意図
この達成基準の意図は、利用者がコンテンツ内にある各リンクの目的を理解するのを手助けすることで、利用者がそのリンクを辿りたいかどうかを判断できるようにすることである。ベストプラクティスは、同じ宛先のリンクは同じ記述になっているが、目的及び宛先が異なるリンクは異なる記述になっていることである (同じ機能を持つコンポーネントの識別に一貫性を求めている達成基準 3.2.4 も併せて参照のこと)。リンクの目的はリンクテキストから特定できるので、ユーザエージェントがページ上にある全てのリンクの一覧を提供する場合など、リンクがコンテキストから切り離されるときに、リンクを理解できる。
リンク内のテキストは、リンクの目的を説明するように意図されている。リンクが利用者を文書又はウェブアプリケーションへ導く場合、その文書又はウェブアプリケーションの名前は、リンクの目的 (その文書又はウェブアプリケーションに導くためのもの) を説明するものとして十分であろう。文書又はウェブアプリケーションの名前を使用することが必須ではないことに注意すること。他のものも、リンクの目的を説明することがある。
達成基準 2.4.2 は、ページのタイトルを取り扱っている。ここでもまた、ページに表示されている文書又はウェブアプリケーションの名前は、ページの目的を説明するのに十分であろう。リンクとタイトルが一致する又は極めて似ていることは、グッドプラクティスであり、リンクの「クリック」と利用者が着地するウェブページとの間の連続性を提供する。
この達成基準には、リンクの目的をウェブページ上にある情報からは判断できないリンクに対して例外が認められている。そのような状況では、障害のある利用者が不利な立場にあるわけではない。リンクの目的を理解するために追加入手可能な文脈が一切ないのである。しかし、この達成基準を満たすためには、そのリンクの目的を解釈するためにそのウェブページ上で利用できる文脈はどんなものであれ、そのリンクテキストで入手可能にしなればならない。
単語「メカニズム」は、制作者がデフォルトで全てのリンクをコンテキストから切り離されて完全に理解できるようにするか、このようにするための手段を提供するかのいずれかを可能にするために使用される。これは、ページによっては全てのリンクを自身で明確にすることが、ある利用者に分かりやすくなると同時に、他の利用者には分かりづらくなってしまうからである。
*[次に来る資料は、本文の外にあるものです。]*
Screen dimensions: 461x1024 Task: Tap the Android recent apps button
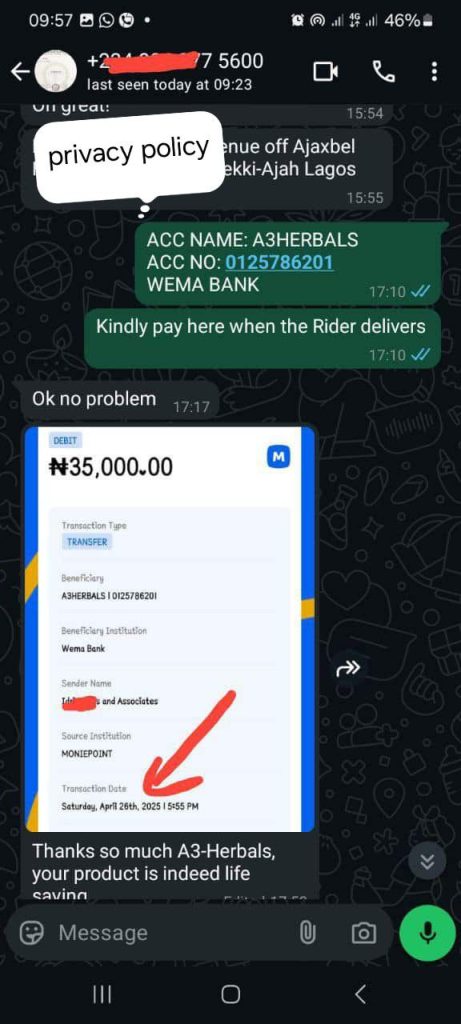pyautogui.click(x=101, y=995)
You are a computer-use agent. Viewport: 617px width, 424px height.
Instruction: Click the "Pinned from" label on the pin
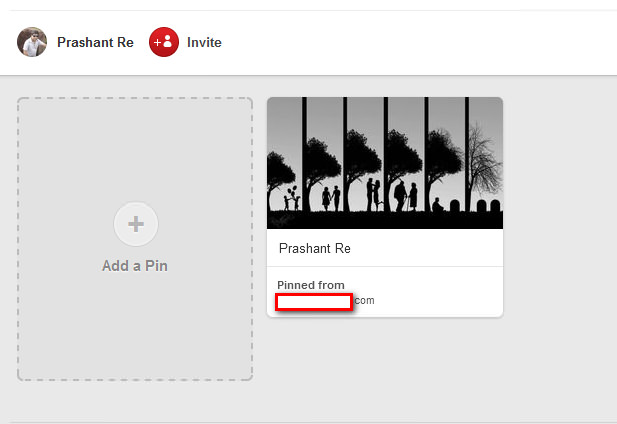point(311,285)
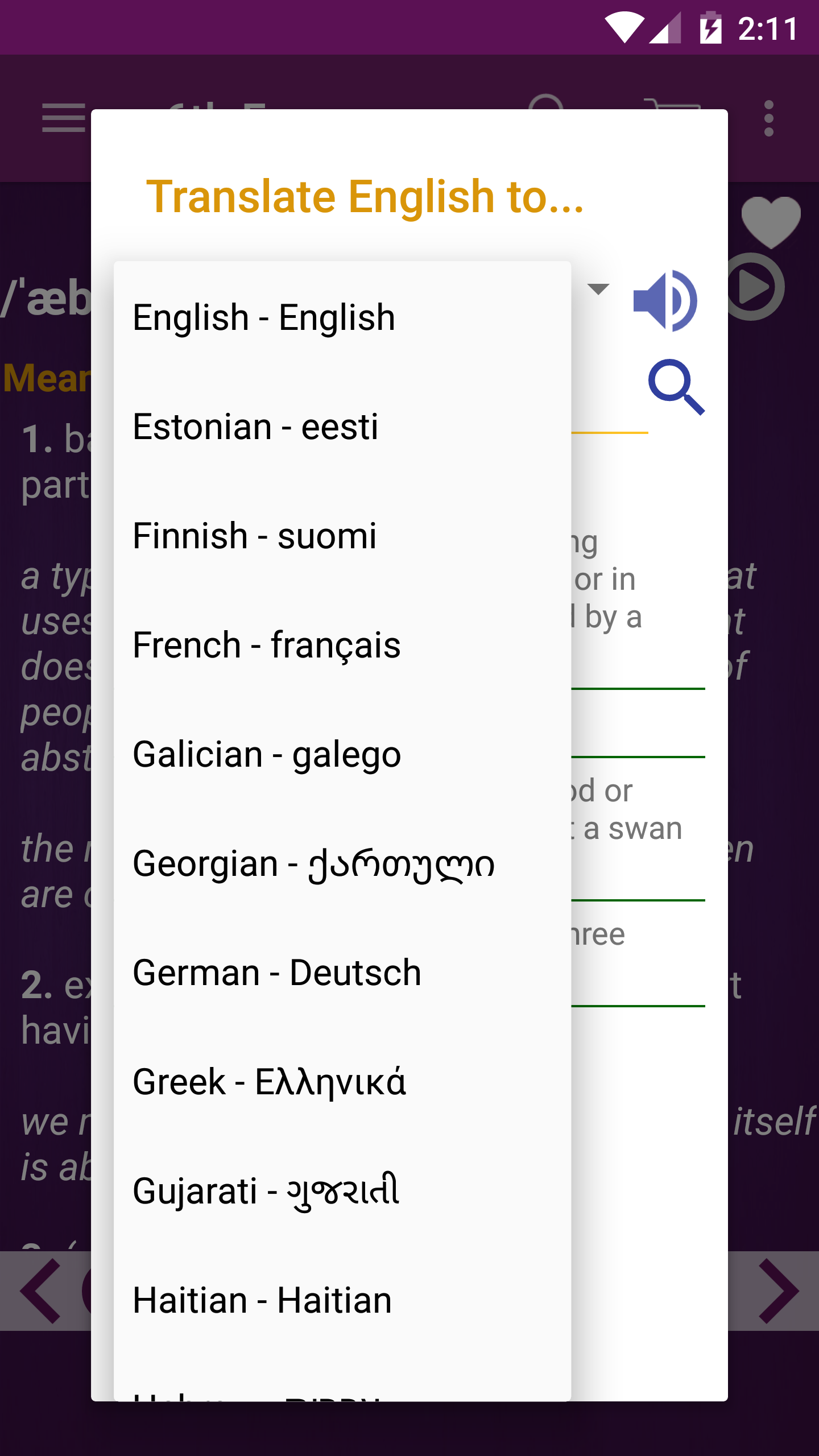The width and height of the screenshot is (819, 1456).
Task: Choose the Gujarati language entry
Action: (342, 1190)
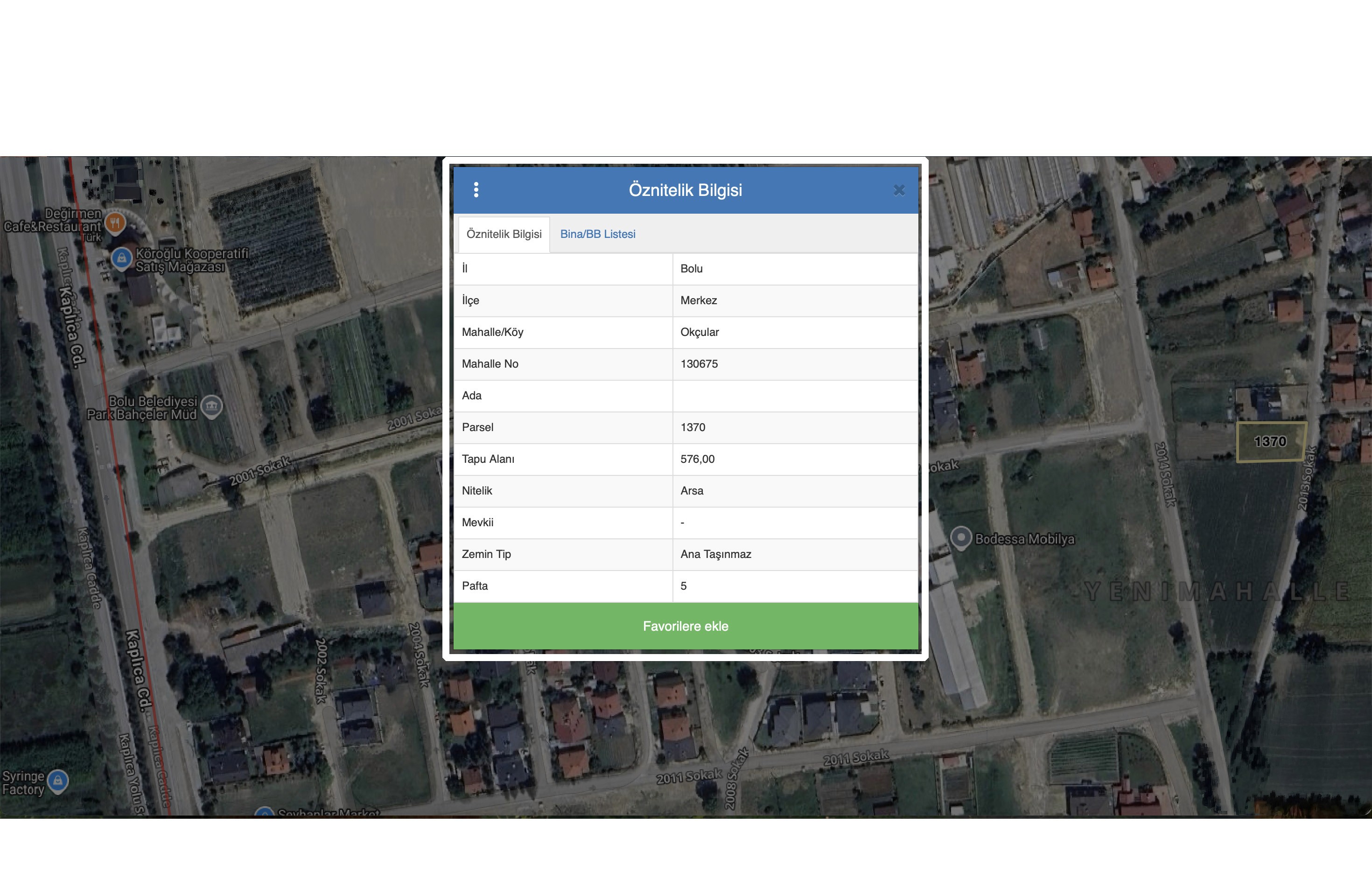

(自身で) リンクを明確にしたり、しなかったりする能力を提供することで、障害のある利用者、ない利用者の双方の、ニーズに最も適したフォーマットでページを利用できるようになる。
例えば、100 冊の書籍のタイトルが並んでいるページに、それぞれの書籍を HTML、PDF、DOC、TXT、MP3、又は AAC でダウンロードするリンクがある場合、たいていは書籍のタイトルとその後に「HTML 版」と書いてあるようなリンクがある。そして、「次のバージョンも利用可能:」という文が続いていて、「HTML」、「PDF」、「DOC」、「TXT」、「MP3」、そして「AAC」という短いテキストのリンクがある。レベル AAA においては、一部の利用者は、このようにページが見えることを選ぶだろう。それぞれのリンクの中に書籍のタイトルがいちいち含まれていると、かえって分かりづらかったり、使うのに時間がかかってしまったりするからである。他の利用者は、各リンクがそれだけで理解可能であるように、それぞれのリンク中に書籍のタイトルが含まれるようにページが見えることを選ぶだろう。前者及び後者の両グループには、視覚障害や認知障害を持つ人々が含まれ、その障害の種類や度合いに応じて、異なる閲覧手法が用いられる可能性がある。
メリット
- この達成基準により、運動障害のある利用者が、リンク先のコンテンツへ行って、また元へ戻ってくるという無駄なキーストロークなしに、関心のないウェブページをスキップすることができるようになる。
- 認知に制約のある利用者が、余計なナビゲーションによって、必要のないコンテンツへ行ったり来たりして現在位置を見失う、ということがなくなる。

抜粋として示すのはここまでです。